## ASSIGNMENT
These records must be written out again exactly.

Segment Start: DATA UNDER STUDY

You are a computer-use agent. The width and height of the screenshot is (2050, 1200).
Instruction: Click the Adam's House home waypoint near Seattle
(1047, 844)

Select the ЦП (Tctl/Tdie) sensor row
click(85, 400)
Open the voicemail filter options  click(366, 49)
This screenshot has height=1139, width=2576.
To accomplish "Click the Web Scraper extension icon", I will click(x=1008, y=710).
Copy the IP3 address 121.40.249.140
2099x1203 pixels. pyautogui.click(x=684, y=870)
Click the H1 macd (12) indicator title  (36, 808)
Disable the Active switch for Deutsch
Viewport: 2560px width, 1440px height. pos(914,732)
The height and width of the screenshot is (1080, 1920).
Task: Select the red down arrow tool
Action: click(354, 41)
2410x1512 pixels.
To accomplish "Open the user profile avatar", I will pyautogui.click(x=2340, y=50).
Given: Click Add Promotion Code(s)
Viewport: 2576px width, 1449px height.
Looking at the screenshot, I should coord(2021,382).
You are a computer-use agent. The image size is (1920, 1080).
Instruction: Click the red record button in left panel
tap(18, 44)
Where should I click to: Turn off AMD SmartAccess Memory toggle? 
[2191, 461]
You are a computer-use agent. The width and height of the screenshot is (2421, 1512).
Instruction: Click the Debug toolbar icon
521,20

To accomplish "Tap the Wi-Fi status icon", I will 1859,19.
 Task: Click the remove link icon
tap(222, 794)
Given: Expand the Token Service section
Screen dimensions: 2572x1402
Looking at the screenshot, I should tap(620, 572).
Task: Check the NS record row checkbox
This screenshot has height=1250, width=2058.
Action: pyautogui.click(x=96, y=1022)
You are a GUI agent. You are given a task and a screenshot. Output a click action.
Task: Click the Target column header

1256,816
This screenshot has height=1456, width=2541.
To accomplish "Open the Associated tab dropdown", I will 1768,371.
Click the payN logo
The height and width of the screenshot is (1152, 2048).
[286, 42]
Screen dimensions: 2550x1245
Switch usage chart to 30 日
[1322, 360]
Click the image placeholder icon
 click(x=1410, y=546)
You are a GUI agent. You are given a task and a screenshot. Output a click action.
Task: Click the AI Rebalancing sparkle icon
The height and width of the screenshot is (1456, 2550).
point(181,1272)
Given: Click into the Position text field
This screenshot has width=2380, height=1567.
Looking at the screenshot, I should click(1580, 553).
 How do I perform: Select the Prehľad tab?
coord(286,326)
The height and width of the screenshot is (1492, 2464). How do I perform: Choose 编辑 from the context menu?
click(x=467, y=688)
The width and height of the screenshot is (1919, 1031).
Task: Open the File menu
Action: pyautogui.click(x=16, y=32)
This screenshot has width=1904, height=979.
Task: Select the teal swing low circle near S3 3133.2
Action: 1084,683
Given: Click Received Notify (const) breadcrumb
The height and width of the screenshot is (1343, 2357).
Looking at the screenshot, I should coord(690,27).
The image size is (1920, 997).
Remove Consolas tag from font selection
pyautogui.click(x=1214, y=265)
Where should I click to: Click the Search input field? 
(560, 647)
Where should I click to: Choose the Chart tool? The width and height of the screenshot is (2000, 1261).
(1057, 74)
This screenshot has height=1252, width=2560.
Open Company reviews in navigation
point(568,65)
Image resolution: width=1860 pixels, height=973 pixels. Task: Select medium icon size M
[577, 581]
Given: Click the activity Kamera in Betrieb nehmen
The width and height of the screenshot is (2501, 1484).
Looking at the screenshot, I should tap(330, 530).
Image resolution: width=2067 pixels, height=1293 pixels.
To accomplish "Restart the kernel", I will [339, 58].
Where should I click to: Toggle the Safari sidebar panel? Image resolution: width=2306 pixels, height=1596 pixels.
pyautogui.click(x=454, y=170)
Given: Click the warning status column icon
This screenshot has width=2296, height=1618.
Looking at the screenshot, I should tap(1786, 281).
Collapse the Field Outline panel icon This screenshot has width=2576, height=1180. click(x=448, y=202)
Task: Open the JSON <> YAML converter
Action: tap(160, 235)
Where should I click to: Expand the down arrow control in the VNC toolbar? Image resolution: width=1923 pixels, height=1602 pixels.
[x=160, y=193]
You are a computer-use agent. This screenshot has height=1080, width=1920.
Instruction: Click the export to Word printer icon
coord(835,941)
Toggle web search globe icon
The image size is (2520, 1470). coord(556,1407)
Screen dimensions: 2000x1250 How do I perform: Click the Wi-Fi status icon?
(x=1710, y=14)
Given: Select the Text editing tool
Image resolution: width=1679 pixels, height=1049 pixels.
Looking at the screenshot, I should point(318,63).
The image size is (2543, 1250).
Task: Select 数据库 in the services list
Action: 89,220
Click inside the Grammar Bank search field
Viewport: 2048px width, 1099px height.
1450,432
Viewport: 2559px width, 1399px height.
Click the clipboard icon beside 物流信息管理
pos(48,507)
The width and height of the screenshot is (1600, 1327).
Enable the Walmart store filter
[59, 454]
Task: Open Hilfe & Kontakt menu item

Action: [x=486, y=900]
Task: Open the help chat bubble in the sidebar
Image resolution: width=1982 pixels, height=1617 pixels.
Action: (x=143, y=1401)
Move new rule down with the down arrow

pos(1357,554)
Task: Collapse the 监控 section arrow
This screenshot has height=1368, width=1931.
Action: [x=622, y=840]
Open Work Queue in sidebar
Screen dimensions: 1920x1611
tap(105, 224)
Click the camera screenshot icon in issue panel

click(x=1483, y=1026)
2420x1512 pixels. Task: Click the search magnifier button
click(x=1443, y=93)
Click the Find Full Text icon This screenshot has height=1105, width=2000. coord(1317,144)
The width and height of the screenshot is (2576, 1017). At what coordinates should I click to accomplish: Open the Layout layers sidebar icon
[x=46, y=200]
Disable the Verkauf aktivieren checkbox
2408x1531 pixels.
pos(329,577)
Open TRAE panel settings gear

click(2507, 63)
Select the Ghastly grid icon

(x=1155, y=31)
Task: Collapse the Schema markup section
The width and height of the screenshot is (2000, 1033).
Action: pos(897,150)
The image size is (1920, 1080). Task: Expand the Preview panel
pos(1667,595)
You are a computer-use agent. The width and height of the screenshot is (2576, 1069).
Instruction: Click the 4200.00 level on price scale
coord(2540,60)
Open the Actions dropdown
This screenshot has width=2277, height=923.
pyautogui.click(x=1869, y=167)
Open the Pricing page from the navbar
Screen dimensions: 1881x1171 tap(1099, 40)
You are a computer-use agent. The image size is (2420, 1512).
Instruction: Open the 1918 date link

Segment End: DATA UNDER STUDY

## EXERCISE RESPONSE
You are a computer-use agent. The width and height of the screenshot is (2050, 1200).
Instruction: Click the Adam's House home waypoint near Seattle
(1047, 844)

Select the ЦП (Tctl/Tdie) sensor row
click(85, 400)
Open the voicemail filter options  click(366, 49)
This screenshot has height=1139, width=2576.
To accomplish "Click the Web Scraper extension icon", I will click(x=1008, y=710).
Copy the IP3 address 121.40.249.140
2099x1203 pixels. pyautogui.click(x=684, y=870)
Click the H1 macd (12) indicator title  (36, 808)
Disable the Active switch for Deutsch
Viewport: 2560px width, 1440px height. pos(914,732)
The height and width of the screenshot is (1080, 1920).
Task: Select the red down arrow tool
Action: click(354, 41)
2410x1512 pixels.
To accomplish "Open the user profile avatar", I will pyautogui.click(x=2340, y=50).
Given: Click Add Promotion Code(s)
Viewport: 2576px width, 1449px height.
Looking at the screenshot, I should coord(2021,382).
You are a computer-use agent. The image size is (1920, 1080).
Instruction: Click the red record button in left panel
tap(18, 44)
Where should I click to: Turn off AMD SmartAccess Memory toggle? 
[2191, 461]
You are a computer-use agent. The width and height of the screenshot is (2421, 1512).
Instruction: Click the Debug toolbar icon
521,20

To accomplish "Tap the Wi-Fi status icon", I will 1859,19.
 Task: Click the remove link icon
tap(222, 794)
Given: Expand the Token Service section
Screen dimensions: 2572x1402
Looking at the screenshot, I should tap(620, 572).
Task: Check the NS record row checkbox
This screenshot has height=1250, width=2058.
Action: pyautogui.click(x=96, y=1022)
You are a GUI agent. You are given a task and a screenshot. Output a click action.
Task: Click the Target column header

1256,816
This screenshot has height=1456, width=2541.
To accomplish "Open the Associated tab dropdown", I will 1768,371.
Click the payN logo
The height and width of the screenshot is (1152, 2048).
[286, 42]
Screen dimensions: 2550x1245
Switch usage chart to 30 日
[1322, 360]
Click the image placeholder icon
 click(x=1410, y=546)
You are a GUI agent. You are given a task and a screenshot. Output a click action.
Task: Click the AI Rebalancing sparkle icon
The height and width of the screenshot is (1456, 2550).
point(181,1272)
Given: Click into the Position text field
This screenshot has width=2380, height=1567.
Looking at the screenshot, I should click(1580, 553).
 How do I perform: Select the Prehľad tab?
coord(286,326)
The height and width of the screenshot is (1492, 2464). How do I perform: Choose 编辑 from the context menu?
click(x=467, y=688)
The width and height of the screenshot is (1919, 1031).
Task: Open the File menu
Action: pyautogui.click(x=16, y=32)
This screenshot has width=1904, height=979.
Task: Select the teal swing low circle near S3 3133.2
Action: 1084,683
Given: Click Received Notify (const) breadcrumb
The height and width of the screenshot is (1343, 2357).
Looking at the screenshot, I should coord(690,27).
The image size is (1920, 997).
Remove Consolas tag from font selection
pyautogui.click(x=1214, y=265)
Where should I click to: Click the Search input field? 
(560, 647)
Where should I click to: Choose the Chart tool? The width and height of the screenshot is (2000, 1261).
(1057, 74)
This screenshot has height=1252, width=2560.
Open Company reviews in navigation
point(568,65)
Image resolution: width=1860 pixels, height=973 pixels. Task: Select medium icon size M
[577, 581]
Given: Click the activity Kamera in Betrieb nehmen
The width and height of the screenshot is (2501, 1484).
Looking at the screenshot, I should tap(330, 530).
Image resolution: width=2067 pixels, height=1293 pixels.
To accomplish "Restart the kernel", I will [339, 58].
Where should I click to: Toggle the Safari sidebar panel? Image resolution: width=2306 pixels, height=1596 pixels.
pyautogui.click(x=454, y=170)
Given: Click the warning status column icon
This screenshot has width=2296, height=1618.
Looking at the screenshot, I should tap(1786, 281).
Collapse the Field Outline panel icon This screenshot has width=2576, height=1180. click(x=448, y=202)
Task: Open the JSON <> YAML converter
Action: tap(160, 235)
Where should I click to: Expand the down arrow control in the VNC toolbar? Image resolution: width=1923 pixels, height=1602 pixels.
[x=160, y=193]
You are a computer-use agent. This screenshot has height=1080, width=1920.
Instruction: Click the export to Word printer icon
coord(835,941)
Toggle web search globe icon
The image size is (2520, 1470). coord(556,1407)
Screen dimensions: 2000x1250 How do I perform: Click the Wi-Fi status icon?
(x=1710, y=14)
Given: Select the Text editing tool
Image resolution: width=1679 pixels, height=1049 pixels.
Looking at the screenshot, I should point(318,63).
The image size is (2543, 1250).
Task: Select 数据库 in the services list
Action: 89,220
Click inside the Grammar Bank search field
Viewport: 2048px width, 1099px height.
1450,432
Viewport: 2559px width, 1399px height.
Click the clipboard icon beside 物流信息管理
pos(48,507)
The width and height of the screenshot is (1600, 1327).
Enable the Walmart store filter
[59, 454]
Task: Open Hilfe & Kontakt menu item

Action: [x=486, y=900]
Task: Open the help chat bubble in the sidebar
Image resolution: width=1982 pixels, height=1617 pixels.
Action: (x=143, y=1401)
Move new rule down with the down arrow

pos(1357,554)
Task: Collapse the 监控 section arrow
This screenshot has height=1368, width=1931.
Action: [x=622, y=840]
Open Work Queue in sidebar
Screen dimensions: 1920x1611
tap(105, 224)
Click the camera screenshot icon in issue panel

click(x=1483, y=1026)
2420x1512 pixels. Task: Click the search magnifier button
click(x=1443, y=93)
Click the Find Full Text icon This screenshot has height=1105, width=2000. coord(1317,144)
The width and height of the screenshot is (2576, 1017). At what coordinates should I click to accomplish: Open the Layout layers sidebar icon
[x=46, y=200]
Disable the Verkauf aktivieren checkbox
2408x1531 pixels.
pos(329,577)
Open TRAE panel settings gear

click(2507, 63)
Select the Ghastly grid icon

(x=1155, y=31)
Task: Collapse the Schema markup section
The width and height of the screenshot is (2000, 1033).
Action: pos(897,150)
The image size is (1920, 1080). Task: Expand the Preview panel
pos(1667,595)
You are a computer-use agent. The width and height of the screenshot is (2576, 1069).
Instruction: Click the 4200.00 level on price scale
coord(2540,60)
Open the Actions dropdown
This screenshot has width=2277, height=923.
pyautogui.click(x=1869, y=167)
Open the Pricing page from the navbar
Screen dimensions: 1881x1171 tap(1099, 40)
You are a computer-use agent. The image size is (2420, 1512).
Instruction: Open the 1918 date link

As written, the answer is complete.